3% 2-chloroprocaine (+HCO3; + epi)
1.5% Mepivacaine (+HCO3; + epi)
2% lidocaine (+ HCO3 + epi)
TIP: Always assess the risk-benefit ratio of using large volumes and concentrations of long-acting local anesthetic for a lumbar plexus block.
Adequate sedation and analgesia are crucially important for this block to ensure patient comfort and to facilitate interpretation of responses to nerve stimulation. For instance, midazolam 2-6mg IV can be used to achieve sedation.
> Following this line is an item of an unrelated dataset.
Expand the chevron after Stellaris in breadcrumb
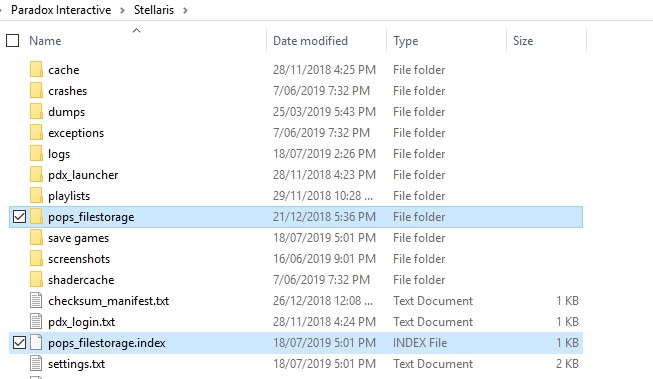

A short-acting narcotic (e.g., alfentantil 250-750 µg) is added just before needle insertion. A typical onset time for this block is 5-15 minutes, depending on the local anesthetic chosen. Waiting beyond 20 minutes will not result in further enhancement of the blockade. The first sign of the impending successful blockade is loss of muscle coordina-tion within minutes after the injection. This loss can be tested easily by asking the patient to touch his nose, while paying attention that the patient does not miss the nose and injure his/her eye. The loss of motor coordination typically occurs before sensory blockade can be documented. In case of inadequate skin anesthesia despite the apparent timely onset of the blockade, local infiltration at the site of the incision by the surgeon is often all that is needed to allow the surgery to proceed. Before and after the surgery, both the patient and the surgeons should be informed about the expected duration of the blockade.